**TASK MATERIAL**
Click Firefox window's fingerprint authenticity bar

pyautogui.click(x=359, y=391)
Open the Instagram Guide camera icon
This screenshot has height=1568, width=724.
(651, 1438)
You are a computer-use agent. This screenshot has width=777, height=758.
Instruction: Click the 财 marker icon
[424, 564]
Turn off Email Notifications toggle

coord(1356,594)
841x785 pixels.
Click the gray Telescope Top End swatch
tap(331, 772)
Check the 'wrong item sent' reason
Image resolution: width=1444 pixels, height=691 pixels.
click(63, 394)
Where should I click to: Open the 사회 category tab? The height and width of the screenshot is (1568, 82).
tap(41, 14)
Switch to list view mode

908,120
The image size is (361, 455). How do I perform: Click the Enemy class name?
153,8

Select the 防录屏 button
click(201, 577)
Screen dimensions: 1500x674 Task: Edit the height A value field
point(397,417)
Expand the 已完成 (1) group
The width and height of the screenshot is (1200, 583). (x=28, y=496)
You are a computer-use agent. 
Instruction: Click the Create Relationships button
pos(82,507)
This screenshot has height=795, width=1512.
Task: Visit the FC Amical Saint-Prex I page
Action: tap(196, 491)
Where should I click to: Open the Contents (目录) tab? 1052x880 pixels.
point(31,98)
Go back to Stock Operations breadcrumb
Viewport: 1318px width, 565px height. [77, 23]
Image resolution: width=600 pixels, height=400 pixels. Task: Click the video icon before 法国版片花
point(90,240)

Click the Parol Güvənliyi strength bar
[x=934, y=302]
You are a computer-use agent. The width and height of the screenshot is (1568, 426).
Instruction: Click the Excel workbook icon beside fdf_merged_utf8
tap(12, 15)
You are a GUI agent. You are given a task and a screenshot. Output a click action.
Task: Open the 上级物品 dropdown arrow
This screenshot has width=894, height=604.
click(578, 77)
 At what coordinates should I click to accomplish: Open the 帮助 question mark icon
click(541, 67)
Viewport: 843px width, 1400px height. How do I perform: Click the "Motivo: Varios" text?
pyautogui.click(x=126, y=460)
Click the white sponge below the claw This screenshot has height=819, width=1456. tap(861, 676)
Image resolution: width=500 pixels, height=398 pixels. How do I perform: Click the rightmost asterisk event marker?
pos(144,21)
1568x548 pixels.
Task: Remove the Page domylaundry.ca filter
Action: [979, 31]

**WORK INSTRUCTIONS**
Copy the data above line for line, without changing anything.

**RESULT OF THIS EXERCISE**
Click Firefox window's fingerprint authenticity bar

pyautogui.click(x=359, y=391)
Open the Instagram Guide camera icon
This screenshot has height=1568, width=724.
(651, 1438)
You are a computer-use agent. This screenshot has width=777, height=758.
Instruction: Click the 财 marker icon
[424, 564]
Turn off Email Notifications toggle

coord(1356,594)
841x785 pixels.
Click the gray Telescope Top End swatch
tap(331, 772)
Check the 'wrong item sent' reason
Image resolution: width=1444 pixels, height=691 pixels.
click(63, 394)
Where should I click to: Open the 사회 category tab? The height and width of the screenshot is (1568, 82).
tap(41, 14)
Switch to list view mode

908,120
The image size is (361, 455). How do I perform: Click the Enemy class name?
153,8

Select the 防录屏 button
click(201, 577)
Screen dimensions: 1500x674 Task: Edit the height A value field
point(397,417)
Expand the 已完成 (1) group
The width and height of the screenshot is (1200, 583). (x=28, y=496)
You are a computer-use agent. 
Instruction: Click the Create Relationships button
pos(82,507)
This screenshot has height=795, width=1512.
Task: Visit the FC Amical Saint-Prex I page
Action: tap(196, 491)
Where should I click to: Open the Contents (目录) tab? 1052x880 pixels.
point(31,98)
Go back to Stock Operations breadcrumb
Viewport: 1318px width, 565px height. [77, 23]
Image resolution: width=600 pixels, height=400 pixels. Task: Click the video icon before 法国版片花
point(90,240)

Click the Parol Güvənliyi strength bar
[x=934, y=302]
You are a computer-use agent. The width and height of the screenshot is (1568, 426).
Instruction: Click the Excel workbook icon beside fdf_merged_utf8
tap(12, 15)
You are a GUI agent. You are given a task and a screenshot. Output a click action.
Task: Open the 上级物品 dropdown arrow
This screenshot has width=894, height=604.
click(578, 77)
 At what coordinates should I click to accomplish: Open the 帮助 question mark icon
click(541, 67)
Viewport: 843px width, 1400px height. How do I perform: Click the "Motivo: Varios" text?
pyautogui.click(x=126, y=460)
Click the white sponge below the claw This screenshot has height=819, width=1456. tap(861, 676)
Image resolution: width=500 pixels, height=398 pixels. How do I perform: Click the rightmost asterisk event marker?
pos(144,21)
1568x548 pixels.
Task: Remove the Page domylaundry.ca filter
Action: [979, 31]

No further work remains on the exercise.